Until the end of May of this year, anyone who visited the site of the Charitable Auxiliary Troops Alliance could read there that there would be ‘an audit by an independent accountant in the context of transparency’. That promise has been scrapped without publicity. That happened after revelations of de Volkskrant on commercial interests of the board members Sywert van Lienden, Bernd Damme and (formerly) Camille van Gestel.
The foundation always insisted on supplying masks to healthcare without a profit motive, but the three founders turned out to have set up a company with which they secretly made a profit, ultimately more than 28 million euros. Volunteers, employees and business partners knew nothing about those commercial interests. Several former stakeholders question whether the charitable foundation was used to facilitate business activities.

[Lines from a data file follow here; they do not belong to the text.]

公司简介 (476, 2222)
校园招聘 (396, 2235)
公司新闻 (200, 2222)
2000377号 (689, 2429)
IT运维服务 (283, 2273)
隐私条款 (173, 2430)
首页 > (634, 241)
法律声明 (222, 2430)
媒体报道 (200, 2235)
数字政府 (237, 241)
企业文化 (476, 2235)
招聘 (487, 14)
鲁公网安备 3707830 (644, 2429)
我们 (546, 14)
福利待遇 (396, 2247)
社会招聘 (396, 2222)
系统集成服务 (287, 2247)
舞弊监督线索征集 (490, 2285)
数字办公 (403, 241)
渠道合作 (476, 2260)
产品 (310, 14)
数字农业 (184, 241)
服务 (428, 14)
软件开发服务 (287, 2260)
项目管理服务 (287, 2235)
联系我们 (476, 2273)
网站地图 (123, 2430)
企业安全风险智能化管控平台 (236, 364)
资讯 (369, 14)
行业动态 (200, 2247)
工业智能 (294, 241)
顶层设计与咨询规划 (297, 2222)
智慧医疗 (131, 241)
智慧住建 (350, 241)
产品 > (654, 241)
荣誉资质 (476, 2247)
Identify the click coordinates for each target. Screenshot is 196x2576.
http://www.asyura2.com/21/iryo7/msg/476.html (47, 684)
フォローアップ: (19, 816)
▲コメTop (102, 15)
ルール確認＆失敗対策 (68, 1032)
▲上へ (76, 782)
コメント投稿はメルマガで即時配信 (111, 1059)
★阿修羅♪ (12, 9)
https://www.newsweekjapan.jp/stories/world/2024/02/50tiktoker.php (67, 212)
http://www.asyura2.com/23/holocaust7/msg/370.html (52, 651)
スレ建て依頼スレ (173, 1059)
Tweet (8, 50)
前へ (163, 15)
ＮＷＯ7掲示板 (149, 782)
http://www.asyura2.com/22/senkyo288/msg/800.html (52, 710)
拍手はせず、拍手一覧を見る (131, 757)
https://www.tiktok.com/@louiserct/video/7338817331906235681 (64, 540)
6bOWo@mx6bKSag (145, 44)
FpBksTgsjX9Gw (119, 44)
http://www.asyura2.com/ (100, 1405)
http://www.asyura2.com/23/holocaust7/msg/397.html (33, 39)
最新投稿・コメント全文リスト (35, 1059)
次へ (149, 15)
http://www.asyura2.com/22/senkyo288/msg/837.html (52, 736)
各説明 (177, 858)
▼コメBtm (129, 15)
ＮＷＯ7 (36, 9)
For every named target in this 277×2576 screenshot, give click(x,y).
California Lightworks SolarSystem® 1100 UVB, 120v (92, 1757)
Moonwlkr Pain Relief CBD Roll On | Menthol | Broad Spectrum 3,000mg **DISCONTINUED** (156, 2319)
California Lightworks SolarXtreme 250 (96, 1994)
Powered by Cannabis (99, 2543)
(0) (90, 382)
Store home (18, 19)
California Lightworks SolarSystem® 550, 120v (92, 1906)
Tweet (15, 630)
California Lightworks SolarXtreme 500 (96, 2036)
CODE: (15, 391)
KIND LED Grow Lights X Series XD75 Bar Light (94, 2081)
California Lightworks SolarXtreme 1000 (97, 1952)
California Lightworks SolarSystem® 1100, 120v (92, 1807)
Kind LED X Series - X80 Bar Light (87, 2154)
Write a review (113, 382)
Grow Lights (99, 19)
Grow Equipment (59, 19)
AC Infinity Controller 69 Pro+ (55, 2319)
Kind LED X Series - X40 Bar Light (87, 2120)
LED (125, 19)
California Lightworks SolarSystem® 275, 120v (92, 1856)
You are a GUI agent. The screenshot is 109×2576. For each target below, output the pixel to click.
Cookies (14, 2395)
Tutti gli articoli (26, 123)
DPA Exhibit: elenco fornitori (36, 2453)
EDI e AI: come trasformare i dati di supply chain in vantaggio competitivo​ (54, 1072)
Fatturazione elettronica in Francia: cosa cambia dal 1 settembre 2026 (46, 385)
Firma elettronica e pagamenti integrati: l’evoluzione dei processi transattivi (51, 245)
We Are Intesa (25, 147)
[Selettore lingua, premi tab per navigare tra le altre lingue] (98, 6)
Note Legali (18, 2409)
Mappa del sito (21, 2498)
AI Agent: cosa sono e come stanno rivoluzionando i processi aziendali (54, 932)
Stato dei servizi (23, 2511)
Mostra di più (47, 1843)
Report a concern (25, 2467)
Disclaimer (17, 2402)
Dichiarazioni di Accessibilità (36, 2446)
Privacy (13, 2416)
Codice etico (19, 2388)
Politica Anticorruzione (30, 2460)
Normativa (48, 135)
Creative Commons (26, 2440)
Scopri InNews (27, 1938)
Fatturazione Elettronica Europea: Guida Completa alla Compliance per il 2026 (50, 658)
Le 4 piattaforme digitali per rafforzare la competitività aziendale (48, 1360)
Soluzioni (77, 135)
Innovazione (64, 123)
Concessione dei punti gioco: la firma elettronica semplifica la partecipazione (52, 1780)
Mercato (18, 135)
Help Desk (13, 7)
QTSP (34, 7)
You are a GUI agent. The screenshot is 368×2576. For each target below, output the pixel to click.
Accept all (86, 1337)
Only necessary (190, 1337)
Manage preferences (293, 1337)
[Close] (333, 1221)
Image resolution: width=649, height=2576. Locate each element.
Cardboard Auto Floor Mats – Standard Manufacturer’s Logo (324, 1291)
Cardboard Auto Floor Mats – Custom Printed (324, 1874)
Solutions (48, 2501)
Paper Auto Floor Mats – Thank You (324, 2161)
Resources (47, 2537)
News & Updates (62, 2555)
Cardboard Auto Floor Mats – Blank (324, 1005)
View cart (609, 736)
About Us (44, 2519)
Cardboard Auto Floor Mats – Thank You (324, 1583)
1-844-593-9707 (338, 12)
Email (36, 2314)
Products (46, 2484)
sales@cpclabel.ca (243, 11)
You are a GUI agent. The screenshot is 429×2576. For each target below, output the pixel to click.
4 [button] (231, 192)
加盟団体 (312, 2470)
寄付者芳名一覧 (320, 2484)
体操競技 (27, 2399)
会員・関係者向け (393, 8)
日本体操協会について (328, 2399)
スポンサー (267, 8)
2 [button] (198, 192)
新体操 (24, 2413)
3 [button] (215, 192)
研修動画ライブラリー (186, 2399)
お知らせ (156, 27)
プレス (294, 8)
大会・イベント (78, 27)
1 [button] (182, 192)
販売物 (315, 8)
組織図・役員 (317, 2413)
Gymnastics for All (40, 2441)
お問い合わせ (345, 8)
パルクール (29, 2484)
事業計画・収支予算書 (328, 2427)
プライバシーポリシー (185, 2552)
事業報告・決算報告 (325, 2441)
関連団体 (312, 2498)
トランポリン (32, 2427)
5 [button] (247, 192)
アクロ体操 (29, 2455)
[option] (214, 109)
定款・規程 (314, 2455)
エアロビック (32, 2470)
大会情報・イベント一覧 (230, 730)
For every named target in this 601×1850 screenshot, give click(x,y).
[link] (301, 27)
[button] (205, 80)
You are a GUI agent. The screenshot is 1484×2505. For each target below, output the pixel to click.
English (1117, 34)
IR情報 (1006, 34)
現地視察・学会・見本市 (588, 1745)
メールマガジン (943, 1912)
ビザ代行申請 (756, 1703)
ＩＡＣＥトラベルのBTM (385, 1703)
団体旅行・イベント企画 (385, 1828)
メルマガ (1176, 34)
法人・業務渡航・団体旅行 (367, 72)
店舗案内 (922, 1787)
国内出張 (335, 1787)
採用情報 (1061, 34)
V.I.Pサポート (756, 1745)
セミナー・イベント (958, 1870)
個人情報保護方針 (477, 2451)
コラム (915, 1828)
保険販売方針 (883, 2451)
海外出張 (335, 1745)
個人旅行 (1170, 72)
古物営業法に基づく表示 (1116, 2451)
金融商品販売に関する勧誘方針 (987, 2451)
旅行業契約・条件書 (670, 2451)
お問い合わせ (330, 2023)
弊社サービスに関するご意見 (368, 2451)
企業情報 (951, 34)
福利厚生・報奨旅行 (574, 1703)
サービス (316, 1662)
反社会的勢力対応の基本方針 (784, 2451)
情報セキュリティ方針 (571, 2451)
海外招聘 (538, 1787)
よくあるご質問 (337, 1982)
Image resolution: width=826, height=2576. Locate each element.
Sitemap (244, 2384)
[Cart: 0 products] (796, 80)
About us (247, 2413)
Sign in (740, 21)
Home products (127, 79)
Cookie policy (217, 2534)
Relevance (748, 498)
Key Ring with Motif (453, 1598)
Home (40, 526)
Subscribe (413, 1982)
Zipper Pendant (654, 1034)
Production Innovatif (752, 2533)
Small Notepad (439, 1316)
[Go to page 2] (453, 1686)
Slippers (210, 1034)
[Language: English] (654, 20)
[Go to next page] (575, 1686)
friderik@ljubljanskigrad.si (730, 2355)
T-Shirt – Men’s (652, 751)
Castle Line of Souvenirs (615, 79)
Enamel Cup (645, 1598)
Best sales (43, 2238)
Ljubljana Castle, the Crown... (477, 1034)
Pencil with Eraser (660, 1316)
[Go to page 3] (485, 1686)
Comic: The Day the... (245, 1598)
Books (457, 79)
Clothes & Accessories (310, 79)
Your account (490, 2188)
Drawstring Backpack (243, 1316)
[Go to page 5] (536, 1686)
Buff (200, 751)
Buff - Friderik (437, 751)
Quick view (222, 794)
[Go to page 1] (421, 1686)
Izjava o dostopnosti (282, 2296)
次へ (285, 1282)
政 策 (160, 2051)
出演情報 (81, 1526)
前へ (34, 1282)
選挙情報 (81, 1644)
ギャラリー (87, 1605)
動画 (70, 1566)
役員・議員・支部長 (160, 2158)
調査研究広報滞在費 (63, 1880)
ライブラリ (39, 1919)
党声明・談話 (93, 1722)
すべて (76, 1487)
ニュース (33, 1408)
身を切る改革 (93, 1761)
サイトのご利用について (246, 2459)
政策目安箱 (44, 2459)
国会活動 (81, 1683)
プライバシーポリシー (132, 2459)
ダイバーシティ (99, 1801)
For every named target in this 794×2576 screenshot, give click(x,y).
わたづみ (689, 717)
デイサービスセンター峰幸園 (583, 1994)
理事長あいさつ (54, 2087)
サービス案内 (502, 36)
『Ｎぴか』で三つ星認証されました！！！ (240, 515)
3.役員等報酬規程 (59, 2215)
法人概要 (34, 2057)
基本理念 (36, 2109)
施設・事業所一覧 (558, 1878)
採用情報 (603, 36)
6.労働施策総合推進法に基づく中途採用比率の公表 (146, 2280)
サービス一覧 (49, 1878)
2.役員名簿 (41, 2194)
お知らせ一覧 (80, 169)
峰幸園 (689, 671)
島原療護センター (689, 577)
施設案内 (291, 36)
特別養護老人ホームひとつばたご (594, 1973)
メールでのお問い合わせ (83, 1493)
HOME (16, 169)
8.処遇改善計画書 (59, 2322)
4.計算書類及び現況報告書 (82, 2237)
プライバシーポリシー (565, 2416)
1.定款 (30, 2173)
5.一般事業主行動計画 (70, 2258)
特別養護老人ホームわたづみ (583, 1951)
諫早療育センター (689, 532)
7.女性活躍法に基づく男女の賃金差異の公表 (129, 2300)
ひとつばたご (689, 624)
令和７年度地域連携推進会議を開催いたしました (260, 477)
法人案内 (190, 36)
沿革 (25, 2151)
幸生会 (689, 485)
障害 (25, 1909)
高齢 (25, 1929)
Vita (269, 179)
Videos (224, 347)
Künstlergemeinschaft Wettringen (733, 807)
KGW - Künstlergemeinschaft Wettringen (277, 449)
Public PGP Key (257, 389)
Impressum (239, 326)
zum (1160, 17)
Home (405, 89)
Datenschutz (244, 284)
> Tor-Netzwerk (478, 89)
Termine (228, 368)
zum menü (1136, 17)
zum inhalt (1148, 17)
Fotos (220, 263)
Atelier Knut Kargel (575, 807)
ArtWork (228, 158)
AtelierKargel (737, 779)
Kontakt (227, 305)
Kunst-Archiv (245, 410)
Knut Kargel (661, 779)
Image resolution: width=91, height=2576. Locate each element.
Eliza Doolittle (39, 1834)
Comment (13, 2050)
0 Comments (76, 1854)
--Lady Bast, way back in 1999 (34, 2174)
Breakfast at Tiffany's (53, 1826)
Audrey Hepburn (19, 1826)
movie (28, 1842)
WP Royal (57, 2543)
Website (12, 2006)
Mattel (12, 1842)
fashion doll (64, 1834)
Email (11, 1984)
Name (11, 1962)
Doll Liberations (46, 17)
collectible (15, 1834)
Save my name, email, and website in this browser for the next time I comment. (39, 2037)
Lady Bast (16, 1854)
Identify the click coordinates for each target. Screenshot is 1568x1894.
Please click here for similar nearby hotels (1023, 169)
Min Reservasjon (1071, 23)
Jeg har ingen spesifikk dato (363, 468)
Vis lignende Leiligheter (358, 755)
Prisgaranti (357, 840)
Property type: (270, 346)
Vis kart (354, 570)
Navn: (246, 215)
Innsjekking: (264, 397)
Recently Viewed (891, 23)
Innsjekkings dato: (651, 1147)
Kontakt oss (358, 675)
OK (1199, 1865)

Without an independent audit, this may never be clear.
The charitable foundation has removed references to financial reporting in several places, according to an inventory. For example, a statement on the site initially read: “We will continue the mission of our foundation and it will be as we started on a non-profit basis.” And: ‘With financial accountability.’ Now it only says: ‘We will continue the mission of our initiative.’
In internal documents, seen by de Volkskrant, it was also reported last year that there would be independent supervision by a reputable accountant. The names of PwC and EY were mentioned, but both accountants say they have never made any agreements about such an audit.
Van Lienden himself countered skepticism about his foundation on Twitter with references to independent supervision (‘we don’t catch anything, and an accountant supervises that’). Those tweets have also been deleted.
if de Volkskrant asks about the promised audit, chairman Damme responds with a counter question: ‘Where has an ‘independent audit’ been promised? Could you send me this?’ If he gets an image of the old promise on his site, he doesn’t want to respond anymore. Damme says he has no faith in the journalism of de Volkskrant and does not want to say whether there is now an accountant or whether there will be another independent audit.
Chairman Damme points out that his foundation gives extensive accountability in a forensic investigation by Deloitte, which is now being carried out on behalf of the Ministry of Health, Welfare and Sport. But Deloitte is only investigating the commercial deal of 100.8 million euros with the government, not into the further course of business at the non-profit organization, a VWS spokesperson confirms. ‘What else happened to the Relief Troops is irrelevant to VWS.’
Van Lienden’s foundation was still supported in 2020 by renowned parties such as Coolblue, Randstad and Flexport, but the former partners are not involved in the financial settlement of the project. CEO Pieter Zwart of Coolblue, which invested 400,000 euros, already announced in July of this year that he was no longer investing energy in this.
Damme and Van Lienden are now the only directors at the foundation, of which it is unclear how much money is still in the cash register. In the initial phase, the plan was to set up a Supervisory Board ‘with a view to governance’, including D66 prominent Alexander Rinnooy Kan, but that did not happen either. “It was discussed, but it was never followed up,” says Rinnooy Kan, who knew nothing about Van Lienden’s commercial interests. ‘Absolutely not. And I was in good company with that.’
Former employees are surprised that the Auxiliary Forces Alliance will continue to exist, because they were already told last year that the organization would be phased out. Van Lienden himself also suggested in an email dated 15 May 2020, also addressed to top finance officer Bas van den Dungen, that his organization had entered ‘a final phase’ (‘we have been established to eliminate the scarcity of care’). The media personality offered in the mail, sent with an Auxiliary Troops account, to sell a residual stock of about 3.16 million mouth masks to the government ‘at cost price’. That deal fell through.
A year and a half later, there is still no question of the foundation being closed, reports chairman Damme. Unfortunately, the Covid-19 pandemic is not over. In short, there is still demand.’
Due to the regulations surrounding foundations, it is not mandatory to have an independent audit carried out or to set up a Supervisory Board, even if this was previously promised on your own site. The board of the foundation must sign for the annual accounts and file the documents with the Chamber of Commerce.
According to the statutes of the Auxiliary Troops Alliance, this should have happened more than four months ago.